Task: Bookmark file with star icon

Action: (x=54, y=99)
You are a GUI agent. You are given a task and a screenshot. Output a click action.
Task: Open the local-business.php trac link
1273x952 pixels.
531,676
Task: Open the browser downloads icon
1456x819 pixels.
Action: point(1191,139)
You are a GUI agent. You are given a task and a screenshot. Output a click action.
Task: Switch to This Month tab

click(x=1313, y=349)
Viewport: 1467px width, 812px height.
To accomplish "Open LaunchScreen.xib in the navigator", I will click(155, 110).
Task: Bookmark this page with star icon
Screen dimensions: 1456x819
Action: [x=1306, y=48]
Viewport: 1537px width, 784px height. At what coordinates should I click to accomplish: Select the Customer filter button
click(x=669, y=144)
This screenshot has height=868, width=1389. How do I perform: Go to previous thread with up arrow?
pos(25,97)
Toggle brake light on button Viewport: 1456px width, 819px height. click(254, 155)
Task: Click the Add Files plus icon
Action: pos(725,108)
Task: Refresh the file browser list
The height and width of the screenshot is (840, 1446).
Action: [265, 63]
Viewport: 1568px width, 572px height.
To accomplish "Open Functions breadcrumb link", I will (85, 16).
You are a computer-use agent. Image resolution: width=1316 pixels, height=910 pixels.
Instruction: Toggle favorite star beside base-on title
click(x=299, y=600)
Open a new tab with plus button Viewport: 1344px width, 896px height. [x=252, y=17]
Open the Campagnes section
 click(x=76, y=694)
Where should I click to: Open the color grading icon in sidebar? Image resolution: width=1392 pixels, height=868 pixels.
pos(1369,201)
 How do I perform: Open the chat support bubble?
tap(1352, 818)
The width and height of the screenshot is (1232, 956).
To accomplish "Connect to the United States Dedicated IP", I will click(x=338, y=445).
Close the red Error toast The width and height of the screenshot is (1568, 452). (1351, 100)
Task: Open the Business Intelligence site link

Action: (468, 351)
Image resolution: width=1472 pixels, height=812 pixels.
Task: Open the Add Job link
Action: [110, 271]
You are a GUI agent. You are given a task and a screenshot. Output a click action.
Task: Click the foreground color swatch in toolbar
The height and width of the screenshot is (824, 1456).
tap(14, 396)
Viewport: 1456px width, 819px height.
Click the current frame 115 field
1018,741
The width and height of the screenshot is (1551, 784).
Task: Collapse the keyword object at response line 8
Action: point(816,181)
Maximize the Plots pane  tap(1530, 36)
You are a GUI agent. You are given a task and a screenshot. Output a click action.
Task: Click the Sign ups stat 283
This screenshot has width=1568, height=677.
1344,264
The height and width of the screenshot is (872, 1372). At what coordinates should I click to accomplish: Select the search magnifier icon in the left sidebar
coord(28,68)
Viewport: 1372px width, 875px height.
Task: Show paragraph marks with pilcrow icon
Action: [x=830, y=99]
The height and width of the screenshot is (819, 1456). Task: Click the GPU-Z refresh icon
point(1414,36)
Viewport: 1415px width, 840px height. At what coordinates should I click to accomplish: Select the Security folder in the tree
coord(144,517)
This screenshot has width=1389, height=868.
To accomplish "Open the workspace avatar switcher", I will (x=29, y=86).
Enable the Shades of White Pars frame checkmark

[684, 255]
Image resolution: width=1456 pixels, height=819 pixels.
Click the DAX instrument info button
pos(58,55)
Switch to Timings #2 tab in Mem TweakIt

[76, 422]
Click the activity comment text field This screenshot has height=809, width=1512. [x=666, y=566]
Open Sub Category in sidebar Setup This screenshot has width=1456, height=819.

*Work order*.
Of the lines above, retype only those from the line containing "Task: Open the browser downloads icon" through the line containing "Viewport: 1467px width, 812px height.", including both, exactly.

*Solution to the exercise*.
Task: Open the browser downloads icon
1456x819 pixels.
Action: point(1191,139)
You are a GUI agent. You are given a task and a screenshot. Output a click action.
Task: Switch to This Month tab

click(x=1313, y=349)
Viewport: 1467px width, 812px height.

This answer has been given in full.